[Opening Dataset records section]
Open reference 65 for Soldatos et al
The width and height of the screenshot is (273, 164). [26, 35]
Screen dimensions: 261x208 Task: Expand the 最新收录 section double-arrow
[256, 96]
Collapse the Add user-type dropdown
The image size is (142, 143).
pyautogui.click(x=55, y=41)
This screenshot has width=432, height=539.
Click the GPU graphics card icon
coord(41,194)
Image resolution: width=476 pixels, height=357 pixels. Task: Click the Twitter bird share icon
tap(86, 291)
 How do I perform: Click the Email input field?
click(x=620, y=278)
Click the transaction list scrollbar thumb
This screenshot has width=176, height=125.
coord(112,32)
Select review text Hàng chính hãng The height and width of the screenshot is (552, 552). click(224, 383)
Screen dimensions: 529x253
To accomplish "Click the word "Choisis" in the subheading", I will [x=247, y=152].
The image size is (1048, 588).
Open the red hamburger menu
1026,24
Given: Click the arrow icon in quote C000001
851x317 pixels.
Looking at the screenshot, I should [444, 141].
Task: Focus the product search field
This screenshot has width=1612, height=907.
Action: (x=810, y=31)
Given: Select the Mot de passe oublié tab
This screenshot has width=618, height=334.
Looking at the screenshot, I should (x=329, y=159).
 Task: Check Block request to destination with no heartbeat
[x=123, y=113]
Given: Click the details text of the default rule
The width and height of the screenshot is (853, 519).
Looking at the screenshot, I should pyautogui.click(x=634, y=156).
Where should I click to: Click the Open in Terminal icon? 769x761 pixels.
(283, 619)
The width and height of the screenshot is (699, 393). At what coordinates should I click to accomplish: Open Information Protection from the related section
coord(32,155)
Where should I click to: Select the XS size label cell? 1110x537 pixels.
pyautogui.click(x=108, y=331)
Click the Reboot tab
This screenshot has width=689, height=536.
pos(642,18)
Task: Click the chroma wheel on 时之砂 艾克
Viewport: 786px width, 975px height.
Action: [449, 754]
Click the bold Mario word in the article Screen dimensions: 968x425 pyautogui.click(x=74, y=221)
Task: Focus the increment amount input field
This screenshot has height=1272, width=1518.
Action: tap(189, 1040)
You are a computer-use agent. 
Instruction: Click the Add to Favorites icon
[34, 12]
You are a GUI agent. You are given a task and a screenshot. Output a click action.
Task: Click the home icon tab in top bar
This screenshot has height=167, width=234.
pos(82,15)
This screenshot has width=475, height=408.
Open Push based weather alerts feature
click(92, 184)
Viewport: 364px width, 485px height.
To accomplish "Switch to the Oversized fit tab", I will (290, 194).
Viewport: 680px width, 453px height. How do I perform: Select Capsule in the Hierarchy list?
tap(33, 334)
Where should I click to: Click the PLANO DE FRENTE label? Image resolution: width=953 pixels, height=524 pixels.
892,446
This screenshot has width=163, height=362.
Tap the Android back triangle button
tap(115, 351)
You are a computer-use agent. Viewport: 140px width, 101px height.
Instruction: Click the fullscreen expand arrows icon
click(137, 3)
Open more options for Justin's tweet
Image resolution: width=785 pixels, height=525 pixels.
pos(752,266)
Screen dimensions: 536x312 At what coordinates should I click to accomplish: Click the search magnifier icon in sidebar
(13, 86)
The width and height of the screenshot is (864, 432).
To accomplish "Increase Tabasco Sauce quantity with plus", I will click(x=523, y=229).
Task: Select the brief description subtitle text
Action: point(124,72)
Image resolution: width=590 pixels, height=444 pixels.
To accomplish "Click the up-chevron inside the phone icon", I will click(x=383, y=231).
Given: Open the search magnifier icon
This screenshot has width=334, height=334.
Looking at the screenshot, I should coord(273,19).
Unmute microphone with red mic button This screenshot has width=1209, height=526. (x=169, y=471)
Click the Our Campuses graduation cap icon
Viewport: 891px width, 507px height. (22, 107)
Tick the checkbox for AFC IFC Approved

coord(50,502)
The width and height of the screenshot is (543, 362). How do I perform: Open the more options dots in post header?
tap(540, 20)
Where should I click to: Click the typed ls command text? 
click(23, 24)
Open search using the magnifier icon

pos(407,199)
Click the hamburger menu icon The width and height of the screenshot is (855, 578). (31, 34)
[Closing Dataset records section]
_Task to carry out_:
Read the entries above, then pull out the lines that include "word".

_Exercise output_:
To accomplish "Click the word "Choisis" in the subheading", I will [x=247, y=152].
Click the bold Mario word in the article Screen dimensions: 968x425 pyautogui.click(x=74, y=221)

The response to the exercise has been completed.